:: Task data ::

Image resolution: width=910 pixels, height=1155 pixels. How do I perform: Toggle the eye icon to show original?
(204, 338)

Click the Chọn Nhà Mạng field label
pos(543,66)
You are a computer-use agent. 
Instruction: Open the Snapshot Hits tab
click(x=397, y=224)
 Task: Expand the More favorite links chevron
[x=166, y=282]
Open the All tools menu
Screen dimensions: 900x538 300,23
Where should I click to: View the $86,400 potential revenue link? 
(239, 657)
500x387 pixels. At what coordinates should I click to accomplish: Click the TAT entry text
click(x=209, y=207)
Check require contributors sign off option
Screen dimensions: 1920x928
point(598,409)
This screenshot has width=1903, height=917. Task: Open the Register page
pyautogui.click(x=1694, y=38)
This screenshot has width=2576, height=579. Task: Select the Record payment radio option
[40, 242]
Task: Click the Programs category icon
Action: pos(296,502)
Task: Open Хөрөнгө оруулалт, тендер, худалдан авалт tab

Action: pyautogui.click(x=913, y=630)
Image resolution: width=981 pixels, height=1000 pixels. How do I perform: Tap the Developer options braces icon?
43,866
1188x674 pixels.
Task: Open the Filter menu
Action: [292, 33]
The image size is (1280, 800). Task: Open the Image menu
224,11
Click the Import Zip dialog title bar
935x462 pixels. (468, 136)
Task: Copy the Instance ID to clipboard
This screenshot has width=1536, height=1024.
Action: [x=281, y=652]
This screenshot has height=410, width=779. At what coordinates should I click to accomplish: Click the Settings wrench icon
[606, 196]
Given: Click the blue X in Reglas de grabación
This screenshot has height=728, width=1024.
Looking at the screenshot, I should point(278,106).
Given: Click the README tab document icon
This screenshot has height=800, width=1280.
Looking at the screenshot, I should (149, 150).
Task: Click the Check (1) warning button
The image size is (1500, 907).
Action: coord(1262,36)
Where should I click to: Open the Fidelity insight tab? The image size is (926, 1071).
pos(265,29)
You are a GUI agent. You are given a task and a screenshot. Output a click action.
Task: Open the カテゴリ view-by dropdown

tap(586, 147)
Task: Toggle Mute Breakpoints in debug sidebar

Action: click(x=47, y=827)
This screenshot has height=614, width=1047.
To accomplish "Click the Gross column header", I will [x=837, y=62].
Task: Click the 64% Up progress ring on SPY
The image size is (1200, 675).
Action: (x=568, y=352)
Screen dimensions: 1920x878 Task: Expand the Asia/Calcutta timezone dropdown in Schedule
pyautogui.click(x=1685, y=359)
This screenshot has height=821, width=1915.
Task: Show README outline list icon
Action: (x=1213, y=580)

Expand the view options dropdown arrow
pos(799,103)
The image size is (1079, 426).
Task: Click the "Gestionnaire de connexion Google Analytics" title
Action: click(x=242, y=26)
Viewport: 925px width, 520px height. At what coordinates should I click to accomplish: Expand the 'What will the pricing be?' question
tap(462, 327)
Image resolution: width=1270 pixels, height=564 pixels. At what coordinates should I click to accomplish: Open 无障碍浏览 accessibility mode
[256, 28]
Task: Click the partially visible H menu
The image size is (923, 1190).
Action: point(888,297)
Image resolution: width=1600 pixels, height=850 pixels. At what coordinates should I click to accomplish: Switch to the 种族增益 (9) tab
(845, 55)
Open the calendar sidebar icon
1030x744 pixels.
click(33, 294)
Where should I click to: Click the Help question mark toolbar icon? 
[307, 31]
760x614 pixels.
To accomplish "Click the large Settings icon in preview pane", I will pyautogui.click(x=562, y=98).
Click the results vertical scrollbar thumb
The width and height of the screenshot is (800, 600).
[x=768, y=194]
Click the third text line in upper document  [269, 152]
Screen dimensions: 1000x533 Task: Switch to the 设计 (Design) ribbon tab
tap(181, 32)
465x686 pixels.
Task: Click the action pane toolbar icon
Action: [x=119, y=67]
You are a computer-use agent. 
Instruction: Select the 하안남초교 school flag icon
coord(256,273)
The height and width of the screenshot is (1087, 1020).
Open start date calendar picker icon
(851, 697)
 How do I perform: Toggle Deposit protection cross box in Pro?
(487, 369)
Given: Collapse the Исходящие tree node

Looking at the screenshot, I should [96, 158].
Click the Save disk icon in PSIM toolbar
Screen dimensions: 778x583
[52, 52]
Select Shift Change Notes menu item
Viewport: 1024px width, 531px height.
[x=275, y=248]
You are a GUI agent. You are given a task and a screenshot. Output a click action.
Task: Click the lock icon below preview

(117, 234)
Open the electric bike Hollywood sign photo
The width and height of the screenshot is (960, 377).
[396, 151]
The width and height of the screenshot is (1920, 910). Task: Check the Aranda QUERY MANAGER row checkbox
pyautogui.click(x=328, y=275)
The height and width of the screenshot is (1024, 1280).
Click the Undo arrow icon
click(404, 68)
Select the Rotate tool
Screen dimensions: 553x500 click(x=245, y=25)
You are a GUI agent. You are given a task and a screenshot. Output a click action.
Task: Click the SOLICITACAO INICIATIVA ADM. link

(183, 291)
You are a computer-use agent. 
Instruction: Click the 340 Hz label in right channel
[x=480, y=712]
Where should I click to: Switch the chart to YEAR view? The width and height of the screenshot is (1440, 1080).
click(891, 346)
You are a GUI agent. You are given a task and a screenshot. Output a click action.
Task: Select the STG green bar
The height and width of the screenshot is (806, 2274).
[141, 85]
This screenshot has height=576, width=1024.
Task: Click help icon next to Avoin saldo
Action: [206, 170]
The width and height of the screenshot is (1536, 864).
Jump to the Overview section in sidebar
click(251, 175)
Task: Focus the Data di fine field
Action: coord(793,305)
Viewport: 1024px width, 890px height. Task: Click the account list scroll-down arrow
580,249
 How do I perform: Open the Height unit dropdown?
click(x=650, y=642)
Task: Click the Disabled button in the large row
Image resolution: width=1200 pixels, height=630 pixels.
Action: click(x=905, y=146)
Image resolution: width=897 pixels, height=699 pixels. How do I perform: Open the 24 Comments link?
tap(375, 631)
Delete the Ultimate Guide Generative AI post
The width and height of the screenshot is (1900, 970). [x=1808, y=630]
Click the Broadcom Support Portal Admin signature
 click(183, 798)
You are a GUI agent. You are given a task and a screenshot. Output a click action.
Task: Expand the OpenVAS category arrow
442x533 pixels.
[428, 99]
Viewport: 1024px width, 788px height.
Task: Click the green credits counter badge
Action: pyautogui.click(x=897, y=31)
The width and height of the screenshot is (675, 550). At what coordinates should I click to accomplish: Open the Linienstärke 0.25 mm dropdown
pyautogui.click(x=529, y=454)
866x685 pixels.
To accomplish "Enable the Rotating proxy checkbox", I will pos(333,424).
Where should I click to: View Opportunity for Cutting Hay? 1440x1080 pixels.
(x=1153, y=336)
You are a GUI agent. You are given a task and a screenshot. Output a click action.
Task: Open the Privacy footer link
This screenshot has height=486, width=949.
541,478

:::

Prompt ▸ Repeat the records above with every character intact.

Written reply ▸
Image resolution: width=910 pixels, height=1155 pixels. How do I perform: Toggle the eye icon to show original?
(204, 338)

Click the Chọn Nhà Mạng field label
pos(543,66)
You are a computer-use agent. 
Instruction: Open the Snapshot Hits tab
click(x=397, y=224)
 Task: Expand the More favorite links chevron
[x=166, y=282]
Open the All tools menu
Screen dimensions: 900x538 300,23
Where should I click to: View the $86,400 potential revenue link? 
(239, 657)
500x387 pixels. At what coordinates should I click to accomplish: Click the TAT entry text
click(x=209, y=207)
Check require contributors sign off option
Screen dimensions: 1920x928
point(598,409)
This screenshot has width=1903, height=917. Task: Open the Register page
pyautogui.click(x=1694, y=38)
This screenshot has width=2576, height=579. Task: Select the Record payment radio option
[40, 242]
Task: Click the Programs category icon
Action: pos(296,502)
Task: Open Хөрөнгө оруулалт, тендер, худалдан авалт tab

Action: pyautogui.click(x=913, y=630)
Image resolution: width=981 pixels, height=1000 pixels. How do I perform: Tap the Developer options braces icon?
43,866
1188x674 pixels.
Task: Open the Filter menu
Action: [292, 33]
The image size is (1280, 800). Task: Open the Image menu
224,11
Click the Import Zip dialog title bar
935x462 pixels. (468, 136)
Task: Copy the Instance ID to clipboard
This screenshot has width=1536, height=1024.
Action: [x=281, y=652]
This screenshot has height=410, width=779. At what coordinates should I click to accomplish: Click the Settings wrench icon
[606, 196]
Given: Click the blue X in Reglas de grabación
This screenshot has height=728, width=1024.
Looking at the screenshot, I should point(278,106).
Given: Click the README tab document icon
This screenshot has height=800, width=1280.
Looking at the screenshot, I should (149, 150).
Task: Click the Check (1) warning button
The image size is (1500, 907).
Action: coord(1262,36)
Where should I click to: Open the Fidelity insight tab? The image size is (926, 1071).
pos(265,29)
You are a GUI agent. You are given a task and a screenshot. Output a click action.
Task: Open the カテゴリ view-by dropdown

tap(586, 147)
Task: Toggle Mute Breakpoints in debug sidebar

Action: click(x=47, y=827)
This screenshot has height=614, width=1047.
To accomplish "Click the Gross column header", I will [x=837, y=62].
Task: Click the 64% Up progress ring on SPY
The image size is (1200, 675).
Action: (x=568, y=352)
Screen dimensions: 1920x878 Task: Expand the Asia/Calcutta timezone dropdown in Schedule
pyautogui.click(x=1685, y=359)
This screenshot has height=821, width=1915.
Task: Show README outline list icon
Action: (x=1213, y=580)

Expand the view options dropdown arrow
pos(799,103)
The image size is (1079, 426).
Task: Click the "Gestionnaire de connexion Google Analytics" title
Action: click(x=242, y=26)
Viewport: 925px width, 520px height. At what coordinates should I click to accomplish: Expand the 'What will the pricing be?' question
tap(462, 327)
Image resolution: width=1270 pixels, height=564 pixels. At what coordinates should I click to accomplish: Open 无障碍浏览 accessibility mode
[256, 28]
Task: Click the partially visible H menu
The image size is (923, 1190).
Action: point(888,297)
Image resolution: width=1600 pixels, height=850 pixels. At what coordinates should I click to accomplish: Switch to the 种族增益 (9) tab
(845, 55)
Open the calendar sidebar icon
1030x744 pixels.
click(33, 294)
Where should I click to: Click the Help question mark toolbar icon? 
[307, 31]
760x614 pixels.
To accomplish "Click the large Settings icon in preview pane", I will pyautogui.click(x=562, y=98).
Click the results vertical scrollbar thumb
The width and height of the screenshot is (800, 600).
[x=768, y=194]
Click the third text line in upper document  [269, 152]
Screen dimensions: 1000x533 Task: Switch to the 设计 (Design) ribbon tab
tap(181, 32)
465x686 pixels.
Task: Click the action pane toolbar icon
Action: [x=119, y=67]
You are a computer-use agent. 
Instruction: Select the 하안남초교 school flag icon
coord(256,273)
The height and width of the screenshot is (1087, 1020).
Open start date calendar picker icon
(851, 697)
 How do I perform: Toggle Deposit protection cross box in Pro?
(487, 369)
Given: Collapse the Исходящие tree node

Looking at the screenshot, I should [96, 158].
Click the Save disk icon in PSIM toolbar
Screen dimensions: 778x583
[52, 52]
Select Shift Change Notes menu item
Viewport: 1024px width, 531px height.
[x=275, y=248]
You are a GUI agent. You are given a task and a screenshot. Output a click action.
Task: Click the lock icon below preview

(117, 234)
Open the electric bike Hollywood sign photo
The width and height of the screenshot is (960, 377).
[396, 151]
The width and height of the screenshot is (1920, 910). Task: Check the Aranda QUERY MANAGER row checkbox
pyautogui.click(x=328, y=275)
The height and width of the screenshot is (1024, 1280).
Click the Undo arrow icon
click(404, 68)
Select the Rotate tool
Screen dimensions: 553x500 click(x=245, y=25)
You are a GUI agent. You are given a task and a screenshot. Output a click action.
Task: Click the SOLICITACAO INICIATIVA ADM. link

(183, 291)
You are a computer-use agent. 
Instruction: Click the 340 Hz label in right channel
[x=480, y=712]
Where should I click to: Switch the chart to YEAR view? The width and height of the screenshot is (1440, 1080).
click(891, 346)
You are a GUI agent. You are given a task and a screenshot. Output a click action.
Task: Select the STG green bar
The height and width of the screenshot is (806, 2274).
[141, 85]
This screenshot has height=576, width=1024.
Task: Click help icon next to Avoin saldo
Action: [206, 170]
The width and height of the screenshot is (1536, 864).
Jump to the Overview section in sidebar
click(251, 175)
Task: Focus the Data di fine field
Action: coord(793,305)
Viewport: 1024px width, 890px height. Task: Click the account list scroll-down arrow
580,249
 How do I perform: Open the Height unit dropdown?
click(x=650, y=642)
Task: Click the Disabled button in the large row
Image resolution: width=1200 pixels, height=630 pixels.
Action: click(x=905, y=146)
Image resolution: width=897 pixels, height=699 pixels. How do I perform: Open the 24 Comments link?
tap(375, 631)
Delete the Ultimate Guide Generative AI post
The width and height of the screenshot is (1900, 970). [x=1808, y=630]
Click the Broadcom Support Portal Admin signature
 click(183, 798)
You are a GUI agent. You are given a task and a screenshot. Output a click action.
Task: Expand the OpenVAS category arrow
442x533 pixels.
[428, 99]
Viewport: 1024px width, 788px height.
Task: Click the green credits counter badge
Action: pyautogui.click(x=897, y=31)
The width and height of the screenshot is (675, 550). At what coordinates should I click to accomplish: Open the Linienstärke 0.25 mm dropdown
pyautogui.click(x=529, y=454)
866x685 pixels.
To accomplish "Enable the Rotating proxy checkbox", I will pos(333,424).
Where should I click to: View Opportunity for Cutting Hay? 1440x1080 pixels.
(x=1153, y=336)
You are a GUI agent. You are given a task and a screenshot. Output a click action.
Task: Open the Privacy footer link
This screenshot has height=486, width=949.
541,478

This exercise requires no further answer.